Tra le categorie maggiormente prese di mire anche le donne, che continuano ad essere oggetto di rappresentazioni stereotipate e violenza verbale.

Cos'è l'hate speech

Nonostante non ci sia una definizione giuridica condivisa di “hatespeech”, in parte perché il concetto stesso si muove tra la tutela della libertà di espressione e la giurisprudenza posta a tutela del linguaggio discriminatorio, la maggior parte degli esperti è incline a considerare l’evoluzione del discorso come violenta, tesa alla semplificazione e alla disinformazione, anche laddove la comunicazione politica non sconfina in espressioni d’odio esplicito, perseguibili legalmente.

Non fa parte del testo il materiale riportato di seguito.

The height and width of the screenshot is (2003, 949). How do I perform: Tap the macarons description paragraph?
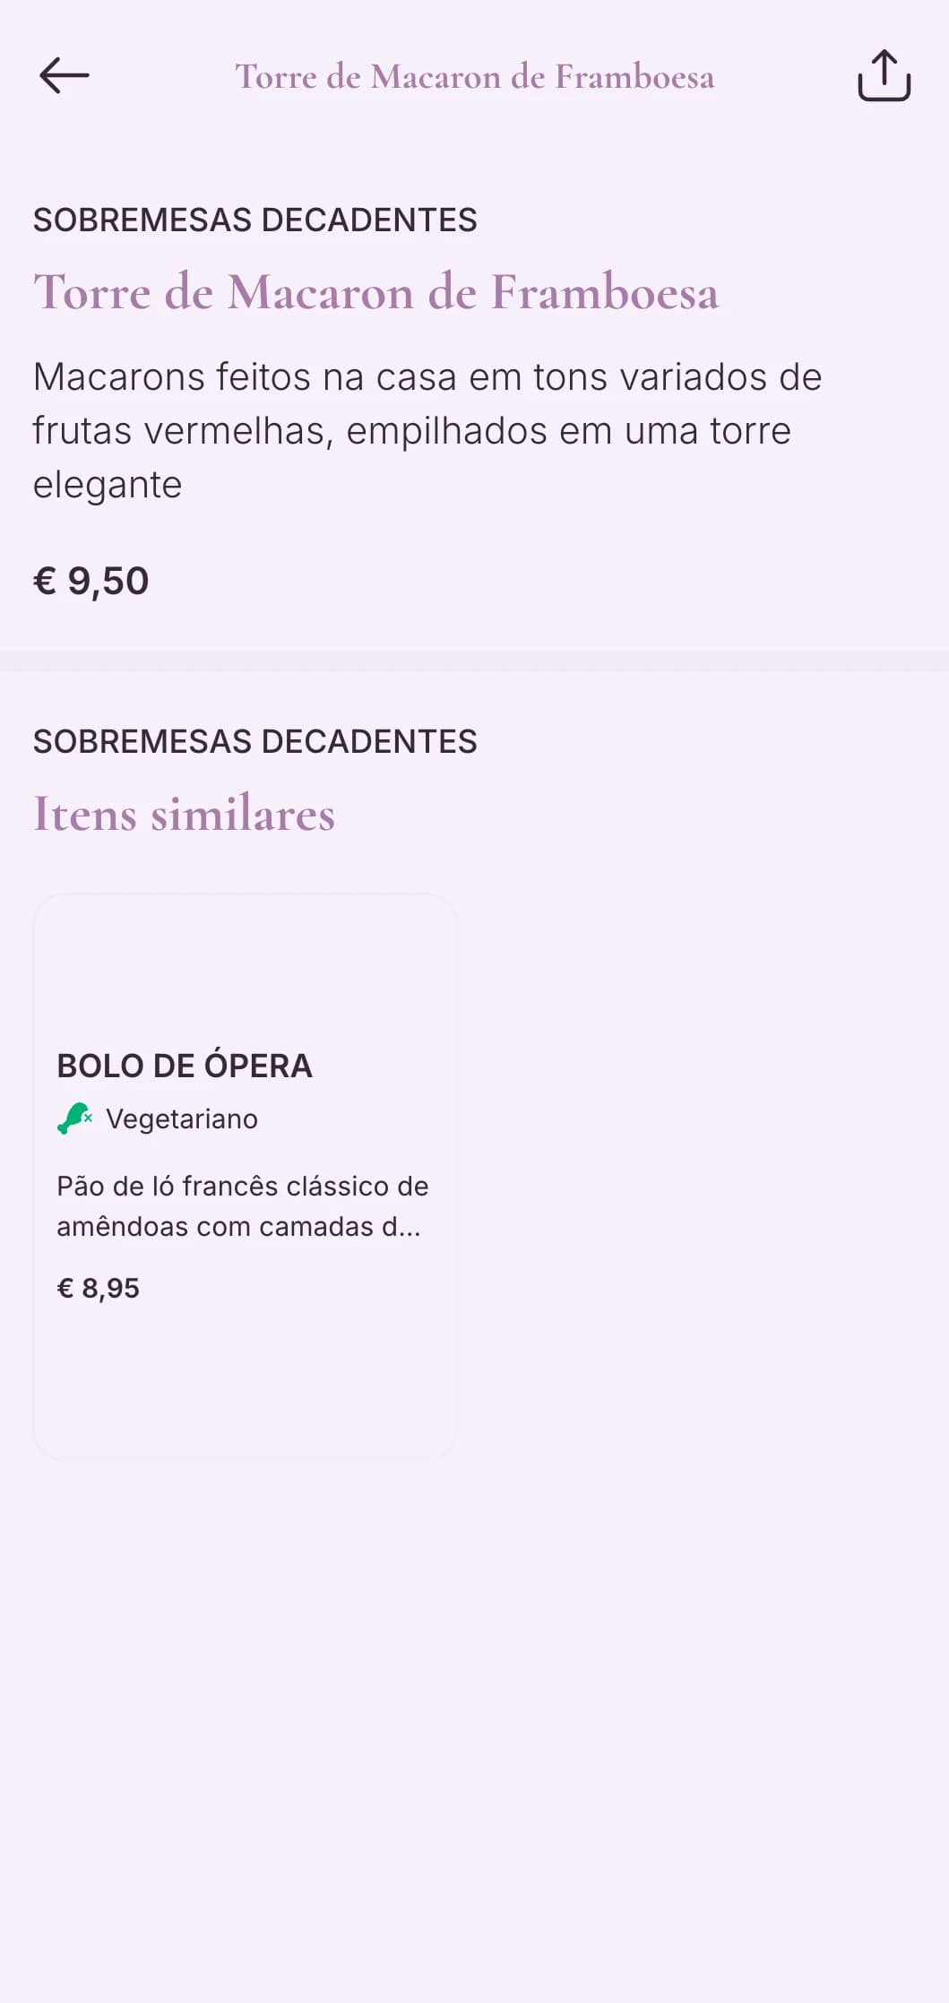coord(427,430)
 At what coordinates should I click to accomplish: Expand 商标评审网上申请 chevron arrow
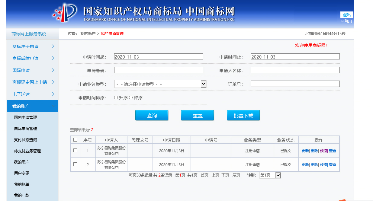point(53,82)
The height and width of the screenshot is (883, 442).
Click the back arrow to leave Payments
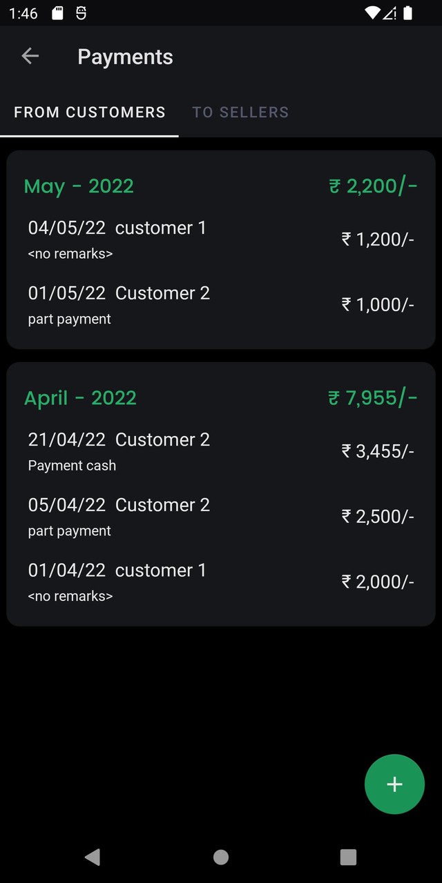pyautogui.click(x=30, y=56)

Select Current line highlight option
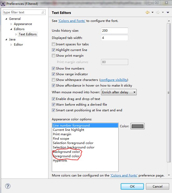point(68,130)
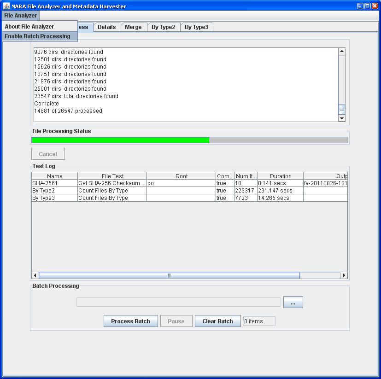Open the File Analyzer menu
This screenshot has width=381, height=379.
[20, 15]
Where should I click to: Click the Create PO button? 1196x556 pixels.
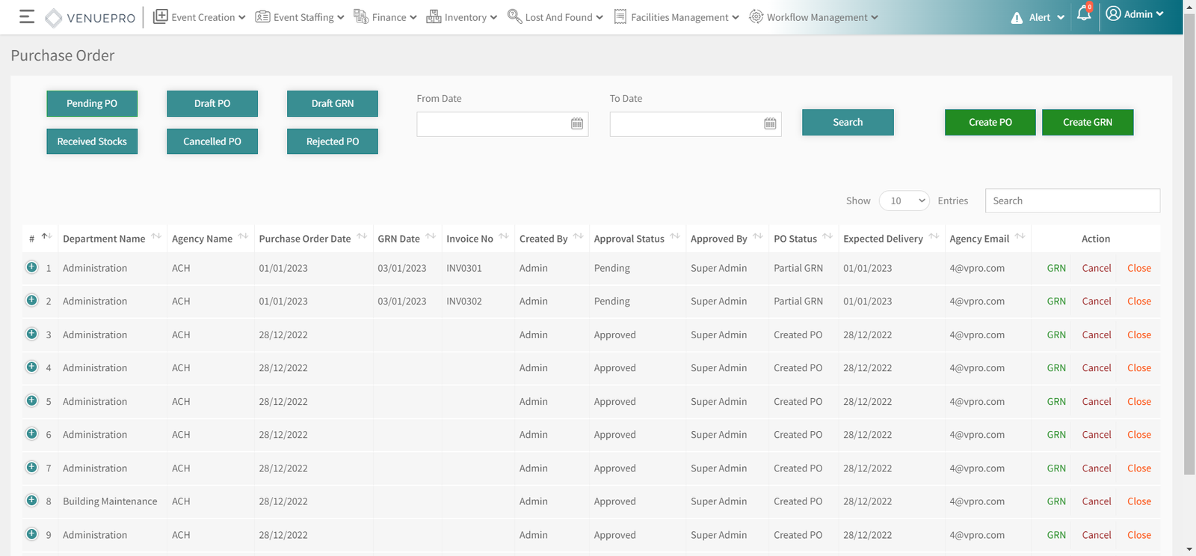[990, 122]
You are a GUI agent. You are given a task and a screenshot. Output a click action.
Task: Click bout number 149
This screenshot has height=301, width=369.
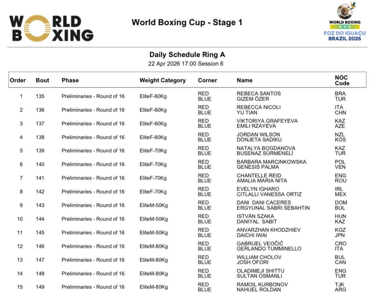coord(40,287)

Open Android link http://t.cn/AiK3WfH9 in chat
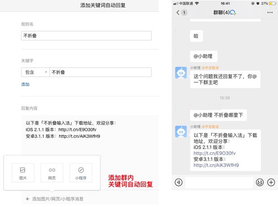(216, 165)
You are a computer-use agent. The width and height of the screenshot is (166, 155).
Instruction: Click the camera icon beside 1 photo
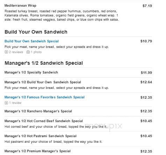pyautogui.click(x=28, y=52)
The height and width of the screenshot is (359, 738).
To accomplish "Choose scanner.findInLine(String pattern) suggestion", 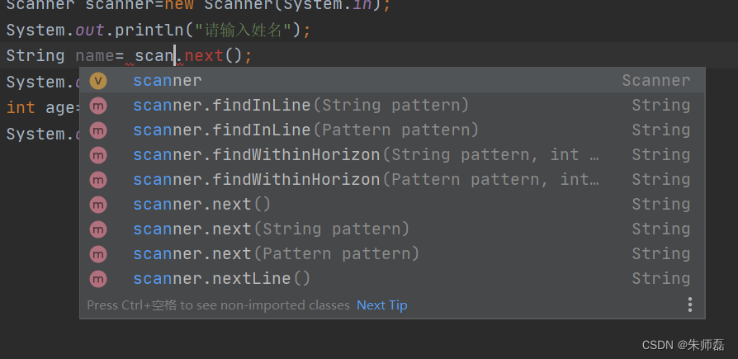I will [x=392, y=106].
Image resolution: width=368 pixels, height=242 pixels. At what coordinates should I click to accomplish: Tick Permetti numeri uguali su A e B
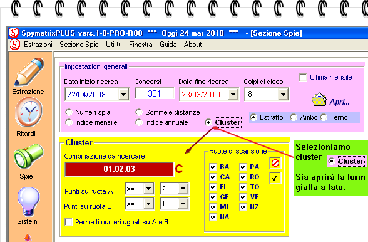pos(69,222)
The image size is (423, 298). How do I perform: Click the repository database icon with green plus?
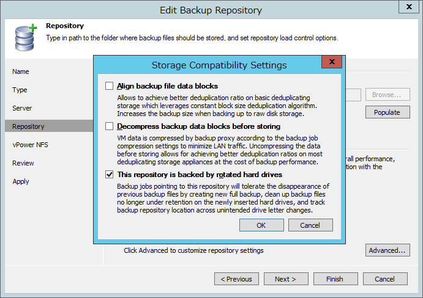[x=25, y=38]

Lo stesso commissario dell’Agcom, Antonio Nicita, intervenuto al convegno a proposito di disinformazione e fake news, ha sottolineato il fragile equilibrio tra il free speech, come rivendicazione di una comunicazione libera dal politically correct, e il vero e proprio linguaggio d’odio.

La differenza sostanziale tra libertà di espressione e propaganda passa per il soggetto del discorso, che sia o meno riconosciuto e tutelato da una comunità e dalla normativa del paese in cui si trova.

Tutela dei più deboli

E il tema della responsabilità e della tutela dei soggetti più deboli è stato ripreso anche dal presidente del Cnf, Andrea Mascherin, che ha posto in chiusura del convegno un importante interrogativo su quanto la politica sia realmente il traino e non semplicemente l’interprete di una certa cultura comunicativa.

«La società si è sviluppata sul confronto di idee, attraverso lo strumento laico della dialettica, privilegiato dalle democrazie. La politica sta forse interpretando un certo modo di comunicare, un’idea di convivenza basata non su principi solidali, ma sulla risoluzione aggressiva dei conflitti.

E’ fondamentale invece per l’avvocatura affermare il valore della dialettica - ha concluso Mascherin - ma restituendo alle generazioni future l’importanza della mediazione”.